Abstract Title: How Much Do Design Choices Matter for Stratospheric Aerosol Intervention

Abstract Submitted to: ATMOSPHERIC SCIENCES

Abstract Text:

The spatiotemporal climate impact of Stratospheric Aerosol Intervention (SAI) depends on how SAI is implemented. Recent research has shown that the latitude and season of injection are two major design variables that affect the spatial and seasonal distribution of stratospheric aerosol optical depth (AOD). Other design variables, such as altitude, also influence the AOD. While these design variables provide a great number of degrees of freedom for designing SAI, they also produce a high-dimensional design space. Various SAI design choices may not all contribute to the diversity of the resulting climate impacts, as the uniqueness of the climate impacts of a particular strategy depends not only on the cooling objectives, but also effectively on natural variability. If one can’t tell the difference between two different strategies, then those strategies are effectively equivalent. This leads to an important question: how much do design choices matter for SAI?

Their importance would depend on the chosen objectives of SAI. The main one is to reduce the global temperature while maintaining reasonable surface climate in different regions across the planet. The ability to distinguish different surface climate responses from different SAI design choices depends on the desired amount of cooling. With more cooling, the signal-to-noise ratio increases and the difference between various SAI design choices tends to become more noticeable.

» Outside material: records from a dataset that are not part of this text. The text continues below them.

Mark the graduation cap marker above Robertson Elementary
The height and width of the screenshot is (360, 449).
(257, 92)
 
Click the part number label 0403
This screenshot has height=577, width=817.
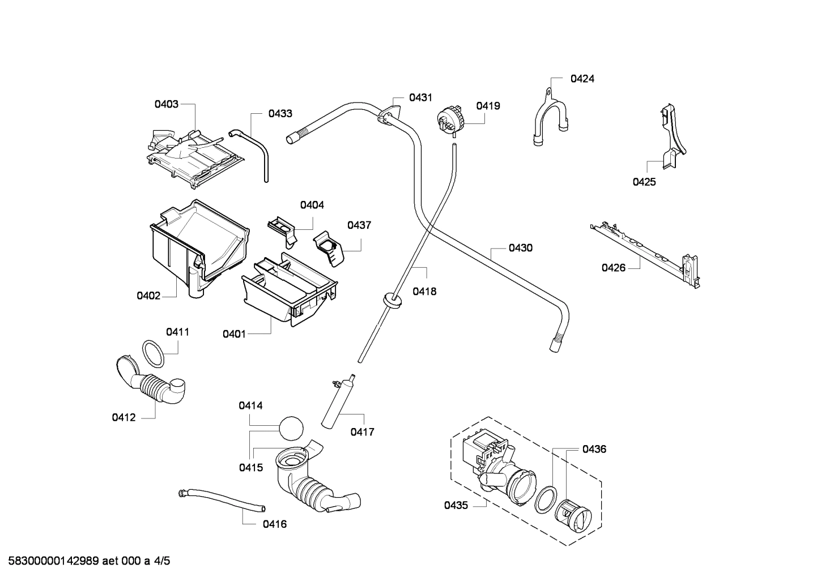point(166,104)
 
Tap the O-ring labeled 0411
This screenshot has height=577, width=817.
point(152,354)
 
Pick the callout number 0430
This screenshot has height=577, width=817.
point(520,248)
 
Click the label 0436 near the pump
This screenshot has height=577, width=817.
point(594,449)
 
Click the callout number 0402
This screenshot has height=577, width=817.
point(148,296)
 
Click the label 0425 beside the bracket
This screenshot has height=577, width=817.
point(644,182)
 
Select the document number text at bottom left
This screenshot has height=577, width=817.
point(86,561)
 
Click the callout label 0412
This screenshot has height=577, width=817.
point(124,418)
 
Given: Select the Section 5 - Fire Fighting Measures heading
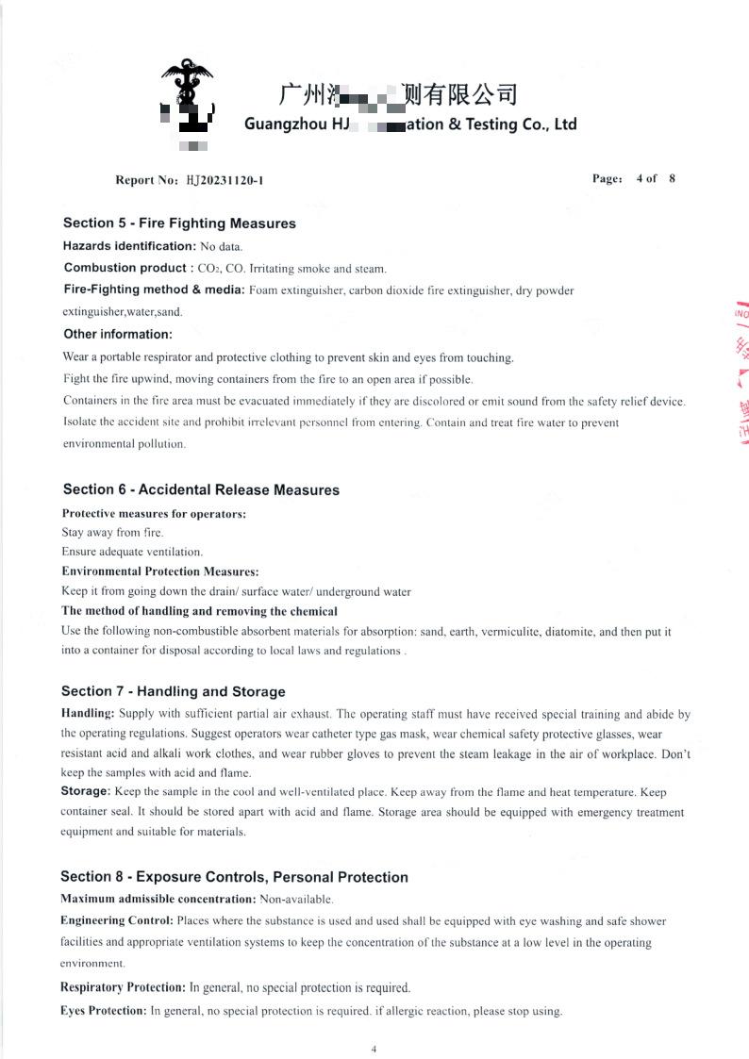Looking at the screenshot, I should pyautogui.click(x=179, y=223).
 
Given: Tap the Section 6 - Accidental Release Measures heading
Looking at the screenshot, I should pyautogui.click(x=201, y=489).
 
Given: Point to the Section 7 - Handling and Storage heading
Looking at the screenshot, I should pyautogui.click(x=173, y=691).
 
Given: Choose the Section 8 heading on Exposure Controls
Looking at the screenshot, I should pyautogui.click(x=234, y=877).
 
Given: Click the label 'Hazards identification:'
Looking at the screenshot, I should pyautogui.click(x=129, y=246).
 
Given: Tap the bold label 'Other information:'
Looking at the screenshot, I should pyautogui.click(x=118, y=334).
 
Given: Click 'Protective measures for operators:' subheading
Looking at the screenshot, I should pyautogui.click(x=154, y=514).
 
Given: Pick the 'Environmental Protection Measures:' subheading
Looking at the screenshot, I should pyautogui.click(x=159, y=571).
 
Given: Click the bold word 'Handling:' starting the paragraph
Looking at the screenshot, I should pyautogui.click(x=88, y=714).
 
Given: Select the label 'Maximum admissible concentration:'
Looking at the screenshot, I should pyautogui.click(x=158, y=900).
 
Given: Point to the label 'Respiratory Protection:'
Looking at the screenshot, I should pyautogui.click(x=123, y=987).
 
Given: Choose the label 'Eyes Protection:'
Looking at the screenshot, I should pyautogui.click(x=103, y=1011).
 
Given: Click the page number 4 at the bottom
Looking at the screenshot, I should pyautogui.click(x=374, y=1049).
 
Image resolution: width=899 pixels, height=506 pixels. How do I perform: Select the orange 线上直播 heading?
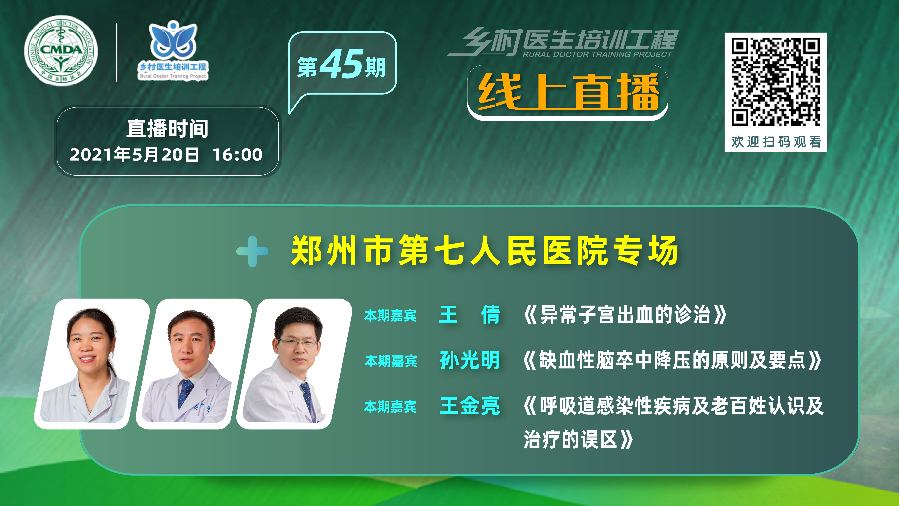(x=568, y=92)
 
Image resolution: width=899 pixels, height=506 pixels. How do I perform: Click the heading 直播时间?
(x=168, y=128)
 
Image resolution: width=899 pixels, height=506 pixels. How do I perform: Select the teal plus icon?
(x=252, y=251)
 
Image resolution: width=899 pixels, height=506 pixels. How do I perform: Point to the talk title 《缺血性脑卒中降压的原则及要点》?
(x=672, y=360)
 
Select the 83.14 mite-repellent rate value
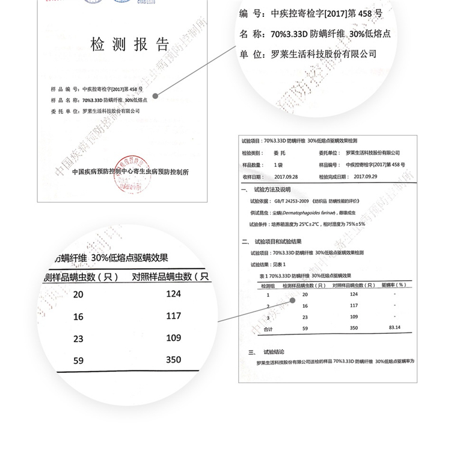394,328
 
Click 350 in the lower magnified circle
173,359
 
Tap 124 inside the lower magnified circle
173,293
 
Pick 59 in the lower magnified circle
78,361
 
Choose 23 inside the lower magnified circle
78,339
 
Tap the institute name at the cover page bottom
130,171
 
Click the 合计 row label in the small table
269,329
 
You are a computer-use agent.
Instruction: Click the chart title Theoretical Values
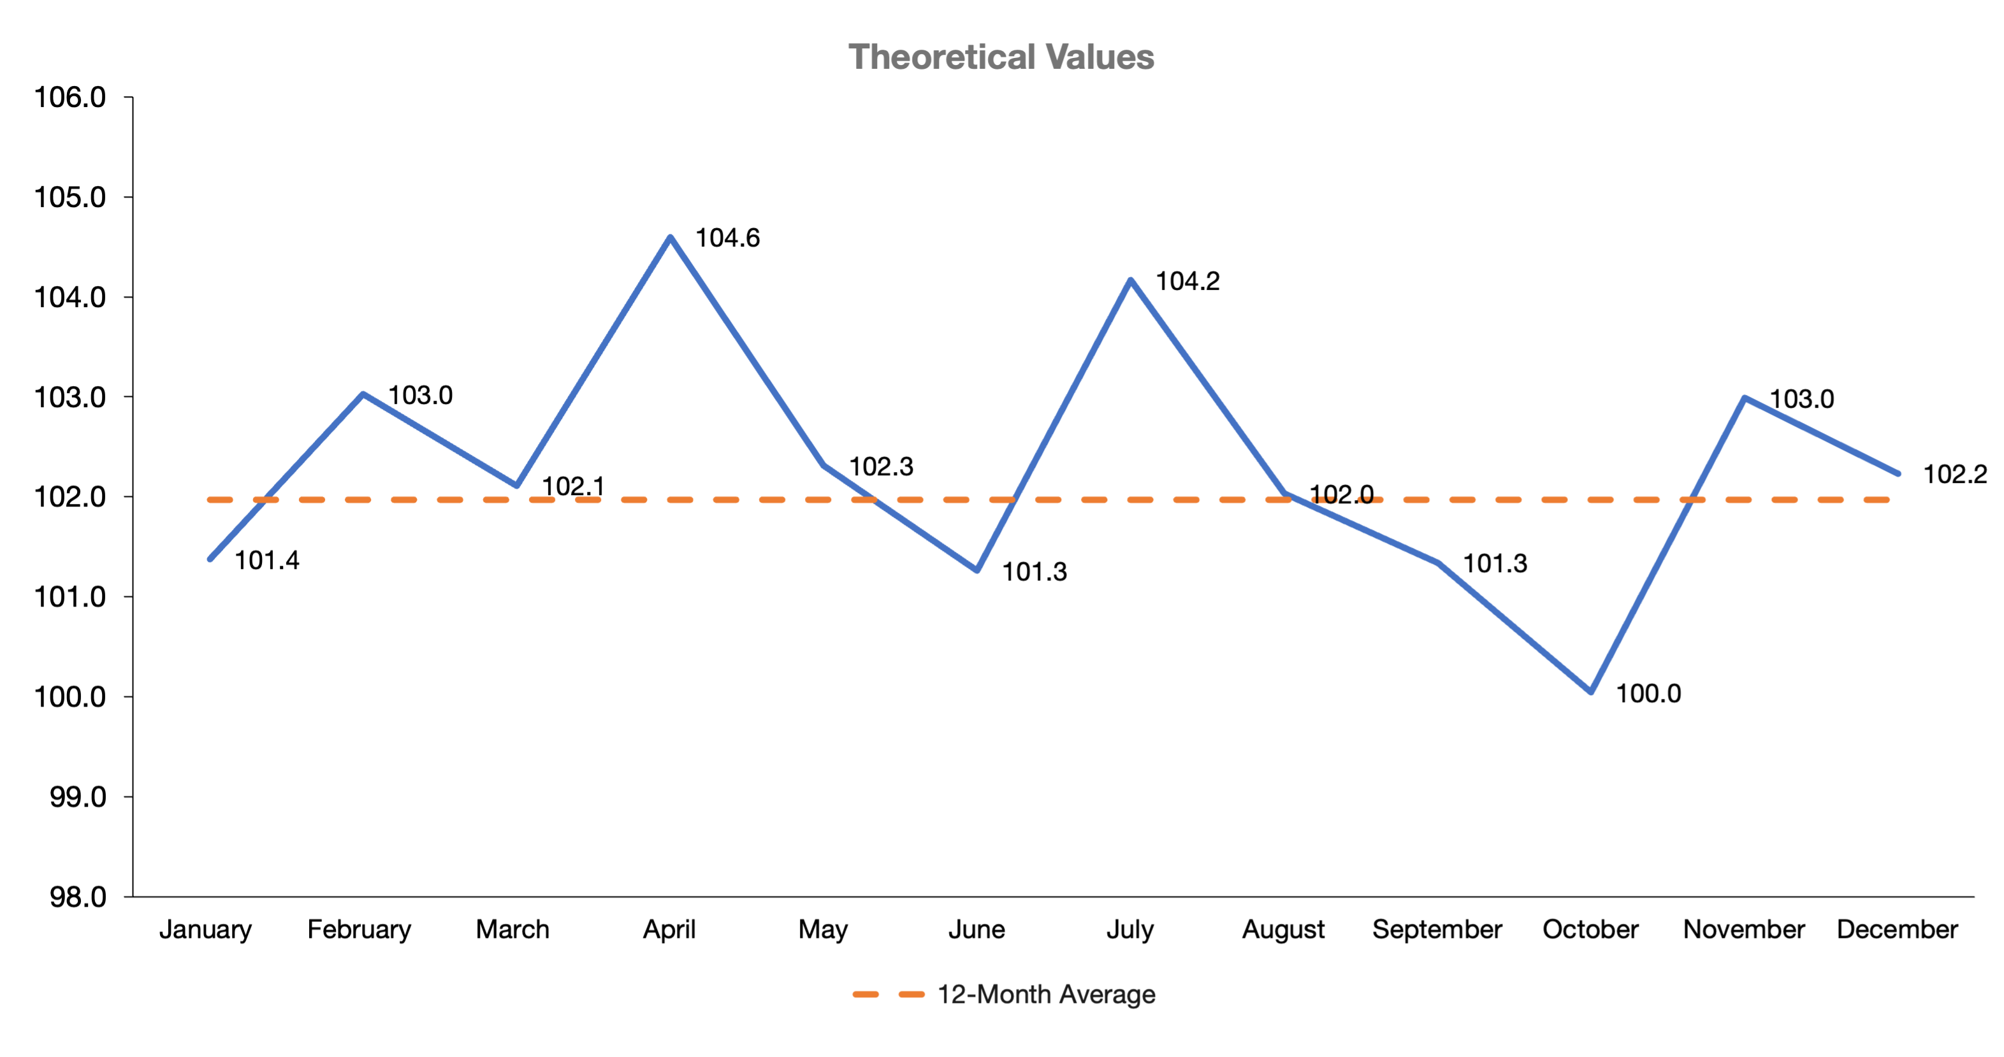pos(1001,57)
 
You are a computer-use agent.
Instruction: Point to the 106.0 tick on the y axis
pos(70,97)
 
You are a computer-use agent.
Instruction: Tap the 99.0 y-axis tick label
pos(78,797)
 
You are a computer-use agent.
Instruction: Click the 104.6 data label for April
pos(727,238)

Here, we introduce a novel approach to systematically evaluate the importance of design choices under different scenarios to address a fundamental question regarding SAI: how “big” is the design space? For a given level of cooling, how many usefully-independent degrees of freedom are available in tailoring outcomes to meet different objectives? This approach not only helps understand how much design choices matter for SAI, but also helps reduce the dimensionality of the design space, which enables the identification of alternative optimal SAI designs with different trade-off considerations. This will ultimately help support future informed decisions regarding climate intervention.